Jazz live
Publié le 25 Mai 2024 • Par Xavier Prévost

Le MegaOctet au Comptoir de Fontenay

Un événement : le fameux ‘petit-grand orchestre’ (de cette taille que les anglo-saxons appellent medium band : un mot nous manque….) joue ce soir dans le club de la Halle Roublot à Fontenay-sous-Bois. Un événement parce que la petite scène accueille rarement des groupes de cet effectif, et aussi parce que la plupart des membres de l’orchestre sont venus ici à d’autres moments pour rôder leurs projets personnels, ou avec des groupes auxquels ils participent, dans le cadre des nombreuses résidences accueillies par Sophie Gastine et son équipe. Un contexte chaleureux et amical qui va rayonner tout au long de la soirée

ANDY EMLER MegaOctet

Andy Emler (piano, compositions, direction), Laurent Blondiau (trompette), Laurent Dehors (saxophone ténor, cornemuse), Guillaume Orti & Philippe Sellam (saxophone alto), François Thuillier (tuba), Claude Tchamitchian (contrebasse), Éric Échampard (batterie), François Verly (marimba, percussions)

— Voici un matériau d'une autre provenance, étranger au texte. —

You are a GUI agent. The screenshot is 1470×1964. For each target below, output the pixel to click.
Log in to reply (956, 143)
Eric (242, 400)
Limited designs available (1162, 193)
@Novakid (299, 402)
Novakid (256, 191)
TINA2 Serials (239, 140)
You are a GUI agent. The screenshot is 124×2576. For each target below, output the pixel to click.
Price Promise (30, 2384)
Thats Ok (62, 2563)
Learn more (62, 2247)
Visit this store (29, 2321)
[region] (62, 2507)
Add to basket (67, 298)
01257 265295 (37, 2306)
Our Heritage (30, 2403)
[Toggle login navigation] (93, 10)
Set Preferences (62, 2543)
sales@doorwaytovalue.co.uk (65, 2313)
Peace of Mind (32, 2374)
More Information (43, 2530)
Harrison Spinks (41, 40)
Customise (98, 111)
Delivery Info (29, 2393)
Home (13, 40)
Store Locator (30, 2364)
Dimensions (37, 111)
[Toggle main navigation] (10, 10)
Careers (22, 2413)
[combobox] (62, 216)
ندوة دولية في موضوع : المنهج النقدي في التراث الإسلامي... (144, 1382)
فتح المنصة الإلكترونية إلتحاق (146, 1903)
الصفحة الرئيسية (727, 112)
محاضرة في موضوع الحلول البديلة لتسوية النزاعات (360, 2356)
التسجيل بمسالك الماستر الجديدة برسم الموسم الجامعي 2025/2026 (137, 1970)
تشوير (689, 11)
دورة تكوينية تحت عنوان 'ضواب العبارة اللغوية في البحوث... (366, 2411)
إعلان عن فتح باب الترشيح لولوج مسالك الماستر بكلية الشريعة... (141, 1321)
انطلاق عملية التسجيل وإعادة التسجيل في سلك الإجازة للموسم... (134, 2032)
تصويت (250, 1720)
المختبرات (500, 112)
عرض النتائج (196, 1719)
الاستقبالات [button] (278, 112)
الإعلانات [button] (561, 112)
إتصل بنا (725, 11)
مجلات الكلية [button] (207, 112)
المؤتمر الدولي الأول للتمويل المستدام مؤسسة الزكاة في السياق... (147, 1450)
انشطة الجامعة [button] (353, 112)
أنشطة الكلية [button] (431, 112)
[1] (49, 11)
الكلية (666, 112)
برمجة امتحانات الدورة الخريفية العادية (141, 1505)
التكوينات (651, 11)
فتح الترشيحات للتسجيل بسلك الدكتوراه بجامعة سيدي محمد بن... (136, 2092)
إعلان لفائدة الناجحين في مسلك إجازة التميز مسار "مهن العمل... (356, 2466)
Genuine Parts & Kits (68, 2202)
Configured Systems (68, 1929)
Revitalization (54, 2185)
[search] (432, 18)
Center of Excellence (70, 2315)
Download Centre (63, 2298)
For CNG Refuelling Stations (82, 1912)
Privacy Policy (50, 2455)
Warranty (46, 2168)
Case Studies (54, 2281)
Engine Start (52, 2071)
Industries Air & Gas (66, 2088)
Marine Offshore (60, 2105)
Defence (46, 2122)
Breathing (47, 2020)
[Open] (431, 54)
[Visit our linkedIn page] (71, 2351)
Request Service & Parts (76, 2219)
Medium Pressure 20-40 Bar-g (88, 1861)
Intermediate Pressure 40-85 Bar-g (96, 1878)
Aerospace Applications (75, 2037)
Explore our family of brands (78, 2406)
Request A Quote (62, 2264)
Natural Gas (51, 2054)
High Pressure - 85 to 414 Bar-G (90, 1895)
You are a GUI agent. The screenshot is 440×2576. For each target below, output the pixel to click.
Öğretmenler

Fontenay-sous-Bois, Musiques au Comptoir, 24 mai 2024, 21h

Le concert va mêler des compositions de différentes époques (et différents CD) du groupe. Le premier titre, E Total, est tiré du disque éponyme enregistré en 2011. Ça commence fort, les rythmes marqués sont émaillés d’interventions des souffleurs dans des tensions et des frottements harmoniques inouïs. Un explosif solo de Philippe Sellam couronne le tout. Puis c’est No Rush (2021), avec un intense dialogue entre François Thuillier et Claude Tchamitchian, et Think or sink, du même disque, avec cette fois de formidables échanges entre le marimba de François Verly et le piano, puis la basse à nouveau, en conversation mouvementée avec la batterie d’Éric Échampard. Je ne vais pas vous raconter par le menu le détail des titres et des interventions solistes (Laurent Blondiau y eut aussi sa part, conjuguant nuances et étincelles), mais ce qui frappe c’est l’espace donné à chacun de s’exprimer pleinement. Le MegaOctet, c’est un projet totalement collectif dans lequel les singularités peuvent s’épanouir : une ‘démocratie réalisée ’selon l’expression prêtée à Max Roach, pour qui c’était une sorte de définition du jazz. Ainsi Guillaume Orti va prouver qu’avec des modes de jeux hétérodoxes on peut raconter une histoire. Dans une intro de piano j’entends tout à la fois les cloches de Moussorgski et les accords mystiques de Scriabine. J’ai cru un instant que c’était l’adjonction d’un effet sur le piano. Après le concert j’interrogeai Vincent Mahey, le sonorisateur historique du groupe, qui exceptionnellement intervenait au Comptoir : pas d’effet, rien que la magie du piano, et du pianiste…. Ce qui fut confirmé par Andy Emler, lequel au fil d’une impro avait taquiné Beethoven allusivement, comme le fit d’ailleurs ensuite Laurent Dehors dans un solo de cornemuse. Le premier rappel était une évocation musicale du récent projet ‘Make ‘em Move’, avec la compagnie de danse Lady Rocks, puis ce fut un ultime retour des artistes sur scène pour une sorte de funk avec interlude choral d’une partie des instrumentistes. Public enthousiaste, où l’on comptait, outre les habitué.e.s du lieu, le fan club informel du MegaOctet, dont les ami.e.s de longue date qui, comme votre serviteur, assistaient aux concerts du groupe dès sa création en 1990 (avec prélude fin 1989 : j’y étais, je devrais revendiquer la présidence du fan club….). Grand moment de musique, d’amitié, de complicité : une soirée dont je vais me souvenir longtemps (et je ne serai pas le seul ! ).